Extracted entries section start

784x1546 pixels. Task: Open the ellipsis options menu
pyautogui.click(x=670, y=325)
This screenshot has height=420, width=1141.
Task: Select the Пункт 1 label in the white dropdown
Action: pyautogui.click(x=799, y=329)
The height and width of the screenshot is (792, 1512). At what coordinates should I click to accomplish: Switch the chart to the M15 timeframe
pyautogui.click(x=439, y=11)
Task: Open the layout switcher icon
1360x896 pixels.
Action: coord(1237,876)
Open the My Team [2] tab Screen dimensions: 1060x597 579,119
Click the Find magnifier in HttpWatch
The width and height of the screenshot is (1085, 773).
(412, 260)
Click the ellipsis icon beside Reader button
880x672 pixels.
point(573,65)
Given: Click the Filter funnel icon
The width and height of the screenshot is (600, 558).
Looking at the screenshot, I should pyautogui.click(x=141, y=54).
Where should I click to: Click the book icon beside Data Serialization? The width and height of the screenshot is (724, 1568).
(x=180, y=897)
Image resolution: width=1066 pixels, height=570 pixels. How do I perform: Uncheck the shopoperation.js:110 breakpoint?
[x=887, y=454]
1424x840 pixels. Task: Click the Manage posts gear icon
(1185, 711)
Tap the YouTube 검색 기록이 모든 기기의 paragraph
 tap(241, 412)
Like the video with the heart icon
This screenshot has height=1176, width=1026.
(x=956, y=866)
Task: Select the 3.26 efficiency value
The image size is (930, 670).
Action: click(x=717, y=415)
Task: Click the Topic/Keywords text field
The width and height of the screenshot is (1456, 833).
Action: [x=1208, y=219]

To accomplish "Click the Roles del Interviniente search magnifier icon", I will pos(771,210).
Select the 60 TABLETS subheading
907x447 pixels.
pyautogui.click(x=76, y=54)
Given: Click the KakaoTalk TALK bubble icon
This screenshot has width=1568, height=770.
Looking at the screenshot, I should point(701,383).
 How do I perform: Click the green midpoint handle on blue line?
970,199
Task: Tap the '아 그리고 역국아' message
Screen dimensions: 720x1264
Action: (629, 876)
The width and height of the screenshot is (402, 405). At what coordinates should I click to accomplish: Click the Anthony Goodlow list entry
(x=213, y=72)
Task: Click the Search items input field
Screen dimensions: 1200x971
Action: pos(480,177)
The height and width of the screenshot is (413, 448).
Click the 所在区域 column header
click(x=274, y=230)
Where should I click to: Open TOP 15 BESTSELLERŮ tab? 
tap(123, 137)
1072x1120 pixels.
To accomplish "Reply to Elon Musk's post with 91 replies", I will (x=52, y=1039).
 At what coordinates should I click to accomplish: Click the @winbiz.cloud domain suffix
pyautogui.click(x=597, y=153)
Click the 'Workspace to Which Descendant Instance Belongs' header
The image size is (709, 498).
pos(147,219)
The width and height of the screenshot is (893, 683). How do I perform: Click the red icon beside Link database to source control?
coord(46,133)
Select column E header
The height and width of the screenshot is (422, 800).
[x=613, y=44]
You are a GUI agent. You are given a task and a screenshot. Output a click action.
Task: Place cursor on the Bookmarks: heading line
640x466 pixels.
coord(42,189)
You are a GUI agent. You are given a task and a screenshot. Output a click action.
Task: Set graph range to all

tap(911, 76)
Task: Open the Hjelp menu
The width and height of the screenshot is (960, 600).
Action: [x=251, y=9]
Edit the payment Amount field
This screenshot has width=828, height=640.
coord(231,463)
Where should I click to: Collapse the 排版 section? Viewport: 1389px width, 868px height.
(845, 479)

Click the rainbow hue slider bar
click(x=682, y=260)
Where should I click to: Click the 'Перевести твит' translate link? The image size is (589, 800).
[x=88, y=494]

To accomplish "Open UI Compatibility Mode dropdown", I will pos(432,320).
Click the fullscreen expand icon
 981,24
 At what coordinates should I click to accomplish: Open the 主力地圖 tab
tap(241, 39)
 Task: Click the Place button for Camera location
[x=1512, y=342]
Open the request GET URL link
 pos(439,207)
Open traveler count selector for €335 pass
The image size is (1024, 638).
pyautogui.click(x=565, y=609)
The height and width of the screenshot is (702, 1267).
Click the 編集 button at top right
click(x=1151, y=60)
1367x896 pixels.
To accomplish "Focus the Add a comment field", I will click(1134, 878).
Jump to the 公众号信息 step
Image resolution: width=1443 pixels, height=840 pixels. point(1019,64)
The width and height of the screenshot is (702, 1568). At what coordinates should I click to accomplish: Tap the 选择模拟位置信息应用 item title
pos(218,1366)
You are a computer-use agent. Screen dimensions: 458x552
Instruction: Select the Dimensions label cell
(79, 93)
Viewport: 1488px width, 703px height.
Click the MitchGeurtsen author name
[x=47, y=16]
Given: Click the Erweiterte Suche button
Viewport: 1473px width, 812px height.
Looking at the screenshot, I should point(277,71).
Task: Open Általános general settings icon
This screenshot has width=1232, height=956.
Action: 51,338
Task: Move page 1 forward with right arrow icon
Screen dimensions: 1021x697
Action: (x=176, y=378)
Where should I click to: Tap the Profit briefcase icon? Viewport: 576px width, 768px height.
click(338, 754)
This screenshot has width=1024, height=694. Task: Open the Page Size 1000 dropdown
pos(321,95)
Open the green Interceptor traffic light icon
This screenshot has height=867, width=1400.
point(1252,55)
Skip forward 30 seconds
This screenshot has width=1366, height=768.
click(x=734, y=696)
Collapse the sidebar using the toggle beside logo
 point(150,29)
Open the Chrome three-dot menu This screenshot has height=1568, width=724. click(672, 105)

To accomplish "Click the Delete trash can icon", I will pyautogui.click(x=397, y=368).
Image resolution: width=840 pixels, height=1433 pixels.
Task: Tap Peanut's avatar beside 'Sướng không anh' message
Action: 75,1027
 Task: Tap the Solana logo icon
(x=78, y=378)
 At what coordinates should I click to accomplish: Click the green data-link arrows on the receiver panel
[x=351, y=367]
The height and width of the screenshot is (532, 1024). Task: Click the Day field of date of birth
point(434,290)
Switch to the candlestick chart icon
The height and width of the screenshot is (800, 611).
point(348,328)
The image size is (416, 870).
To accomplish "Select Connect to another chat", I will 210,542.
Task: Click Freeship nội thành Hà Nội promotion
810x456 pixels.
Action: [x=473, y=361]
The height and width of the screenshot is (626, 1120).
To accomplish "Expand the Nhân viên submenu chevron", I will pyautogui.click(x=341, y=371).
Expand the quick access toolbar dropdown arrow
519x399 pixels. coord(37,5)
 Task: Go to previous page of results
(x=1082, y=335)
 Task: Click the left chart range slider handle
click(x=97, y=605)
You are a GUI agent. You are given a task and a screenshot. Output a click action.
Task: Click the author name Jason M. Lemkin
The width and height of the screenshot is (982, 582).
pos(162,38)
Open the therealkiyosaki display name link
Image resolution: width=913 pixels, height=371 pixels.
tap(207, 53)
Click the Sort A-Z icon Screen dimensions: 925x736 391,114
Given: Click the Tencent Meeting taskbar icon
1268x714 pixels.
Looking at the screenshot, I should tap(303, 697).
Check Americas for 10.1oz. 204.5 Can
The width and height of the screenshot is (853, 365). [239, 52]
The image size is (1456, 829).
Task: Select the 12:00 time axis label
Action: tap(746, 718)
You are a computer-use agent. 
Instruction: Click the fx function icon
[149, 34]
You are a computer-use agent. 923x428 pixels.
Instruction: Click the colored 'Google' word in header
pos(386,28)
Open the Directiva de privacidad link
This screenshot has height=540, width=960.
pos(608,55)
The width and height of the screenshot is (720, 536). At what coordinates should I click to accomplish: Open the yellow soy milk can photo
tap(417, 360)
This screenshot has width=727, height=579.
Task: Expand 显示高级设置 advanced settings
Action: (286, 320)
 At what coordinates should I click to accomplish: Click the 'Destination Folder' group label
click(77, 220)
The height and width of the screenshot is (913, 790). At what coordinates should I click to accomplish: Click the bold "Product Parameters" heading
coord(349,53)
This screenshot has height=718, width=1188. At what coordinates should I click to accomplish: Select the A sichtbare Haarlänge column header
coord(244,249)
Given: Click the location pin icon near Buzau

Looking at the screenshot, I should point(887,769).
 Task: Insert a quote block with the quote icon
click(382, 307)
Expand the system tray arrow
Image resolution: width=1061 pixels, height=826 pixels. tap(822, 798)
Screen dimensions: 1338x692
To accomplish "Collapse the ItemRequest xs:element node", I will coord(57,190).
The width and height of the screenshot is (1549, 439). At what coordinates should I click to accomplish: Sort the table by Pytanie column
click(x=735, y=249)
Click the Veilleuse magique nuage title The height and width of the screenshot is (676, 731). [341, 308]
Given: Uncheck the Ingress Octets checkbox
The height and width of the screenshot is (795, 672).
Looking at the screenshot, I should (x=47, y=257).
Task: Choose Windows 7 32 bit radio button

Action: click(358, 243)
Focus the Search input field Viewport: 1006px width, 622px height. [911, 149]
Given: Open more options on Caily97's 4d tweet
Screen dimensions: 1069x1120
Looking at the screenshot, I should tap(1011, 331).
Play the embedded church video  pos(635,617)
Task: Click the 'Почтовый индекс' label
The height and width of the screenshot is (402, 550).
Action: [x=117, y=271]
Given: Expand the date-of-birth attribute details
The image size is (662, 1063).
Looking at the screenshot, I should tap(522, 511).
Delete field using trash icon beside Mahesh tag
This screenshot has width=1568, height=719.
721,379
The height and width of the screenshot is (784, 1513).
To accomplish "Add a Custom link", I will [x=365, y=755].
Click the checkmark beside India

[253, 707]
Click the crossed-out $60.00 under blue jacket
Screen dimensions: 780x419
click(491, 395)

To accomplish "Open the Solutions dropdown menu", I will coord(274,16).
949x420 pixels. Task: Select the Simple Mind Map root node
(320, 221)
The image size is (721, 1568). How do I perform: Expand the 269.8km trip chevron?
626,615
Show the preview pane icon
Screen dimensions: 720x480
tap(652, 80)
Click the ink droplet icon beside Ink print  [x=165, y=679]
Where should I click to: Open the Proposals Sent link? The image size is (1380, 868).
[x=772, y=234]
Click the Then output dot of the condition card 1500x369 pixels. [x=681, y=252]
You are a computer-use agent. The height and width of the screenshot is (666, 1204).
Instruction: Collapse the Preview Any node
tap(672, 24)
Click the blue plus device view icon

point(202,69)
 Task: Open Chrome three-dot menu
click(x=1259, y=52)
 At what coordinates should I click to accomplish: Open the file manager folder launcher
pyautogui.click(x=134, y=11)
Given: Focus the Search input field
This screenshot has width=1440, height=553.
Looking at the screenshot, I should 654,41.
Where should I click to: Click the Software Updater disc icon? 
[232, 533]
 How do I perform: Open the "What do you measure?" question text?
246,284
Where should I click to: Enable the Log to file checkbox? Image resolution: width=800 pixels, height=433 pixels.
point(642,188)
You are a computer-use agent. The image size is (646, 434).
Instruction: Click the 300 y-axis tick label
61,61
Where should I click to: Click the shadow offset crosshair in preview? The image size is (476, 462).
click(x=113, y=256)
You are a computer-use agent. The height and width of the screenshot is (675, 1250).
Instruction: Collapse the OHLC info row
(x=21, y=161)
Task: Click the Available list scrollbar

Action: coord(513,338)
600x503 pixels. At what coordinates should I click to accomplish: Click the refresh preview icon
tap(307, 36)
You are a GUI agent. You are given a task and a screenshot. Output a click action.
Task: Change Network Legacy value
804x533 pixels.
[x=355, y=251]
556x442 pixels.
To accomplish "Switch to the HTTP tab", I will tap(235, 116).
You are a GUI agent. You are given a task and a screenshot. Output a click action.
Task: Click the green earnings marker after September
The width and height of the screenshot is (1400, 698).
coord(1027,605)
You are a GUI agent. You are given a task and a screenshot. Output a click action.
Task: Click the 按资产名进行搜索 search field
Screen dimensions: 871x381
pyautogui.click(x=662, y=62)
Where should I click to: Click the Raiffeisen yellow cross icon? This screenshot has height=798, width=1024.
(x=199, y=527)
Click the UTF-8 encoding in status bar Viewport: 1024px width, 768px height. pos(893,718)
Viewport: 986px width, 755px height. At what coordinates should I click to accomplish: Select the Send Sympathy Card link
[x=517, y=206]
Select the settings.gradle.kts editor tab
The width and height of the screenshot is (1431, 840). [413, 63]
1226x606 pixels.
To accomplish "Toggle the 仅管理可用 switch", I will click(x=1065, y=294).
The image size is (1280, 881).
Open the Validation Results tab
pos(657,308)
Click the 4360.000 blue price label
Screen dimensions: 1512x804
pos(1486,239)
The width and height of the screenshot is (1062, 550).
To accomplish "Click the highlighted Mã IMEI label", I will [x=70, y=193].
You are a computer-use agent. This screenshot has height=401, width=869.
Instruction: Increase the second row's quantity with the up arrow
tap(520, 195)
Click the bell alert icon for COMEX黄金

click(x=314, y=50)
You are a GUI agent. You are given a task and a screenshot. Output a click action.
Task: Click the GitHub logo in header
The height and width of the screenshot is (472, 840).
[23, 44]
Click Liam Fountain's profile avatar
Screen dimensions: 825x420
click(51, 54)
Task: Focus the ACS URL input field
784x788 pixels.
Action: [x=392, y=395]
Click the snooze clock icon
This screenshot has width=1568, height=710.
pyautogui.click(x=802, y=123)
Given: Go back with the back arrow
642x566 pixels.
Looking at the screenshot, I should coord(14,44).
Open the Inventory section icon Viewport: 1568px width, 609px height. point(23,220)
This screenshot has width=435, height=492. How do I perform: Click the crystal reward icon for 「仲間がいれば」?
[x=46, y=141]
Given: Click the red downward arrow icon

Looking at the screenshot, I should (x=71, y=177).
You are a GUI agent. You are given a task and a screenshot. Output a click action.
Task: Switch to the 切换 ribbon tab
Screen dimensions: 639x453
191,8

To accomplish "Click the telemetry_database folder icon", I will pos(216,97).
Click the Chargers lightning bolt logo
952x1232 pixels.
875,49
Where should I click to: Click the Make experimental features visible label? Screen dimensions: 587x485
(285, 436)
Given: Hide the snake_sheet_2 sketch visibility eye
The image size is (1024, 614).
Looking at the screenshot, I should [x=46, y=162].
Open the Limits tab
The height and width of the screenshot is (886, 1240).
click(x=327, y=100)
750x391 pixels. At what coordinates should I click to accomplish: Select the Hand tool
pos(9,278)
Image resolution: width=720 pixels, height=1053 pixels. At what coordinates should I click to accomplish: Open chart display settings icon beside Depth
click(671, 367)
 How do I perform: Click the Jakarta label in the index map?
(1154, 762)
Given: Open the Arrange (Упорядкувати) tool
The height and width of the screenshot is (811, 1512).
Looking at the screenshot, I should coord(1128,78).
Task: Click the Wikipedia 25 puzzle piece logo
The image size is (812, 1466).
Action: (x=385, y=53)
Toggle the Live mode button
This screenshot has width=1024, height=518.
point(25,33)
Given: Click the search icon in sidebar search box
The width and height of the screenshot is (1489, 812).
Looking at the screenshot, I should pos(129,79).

Extracted entries section end

▶ [Exercise details]: Output must consist only of the listing's lines from the first through the line with "Task: Open the layout switcher icon", reproduced word for word.

▶ [Exercise output]:
784x1546 pixels. Task: Open the ellipsis options menu
pyautogui.click(x=670, y=325)
This screenshot has height=420, width=1141.
Task: Select the Пункт 1 label in the white dropdown
Action: pyautogui.click(x=799, y=329)
The height and width of the screenshot is (792, 1512). At what coordinates should I click to accomplish: Switch the chart to the M15 timeframe
pyautogui.click(x=439, y=11)
Task: Open the layout switcher icon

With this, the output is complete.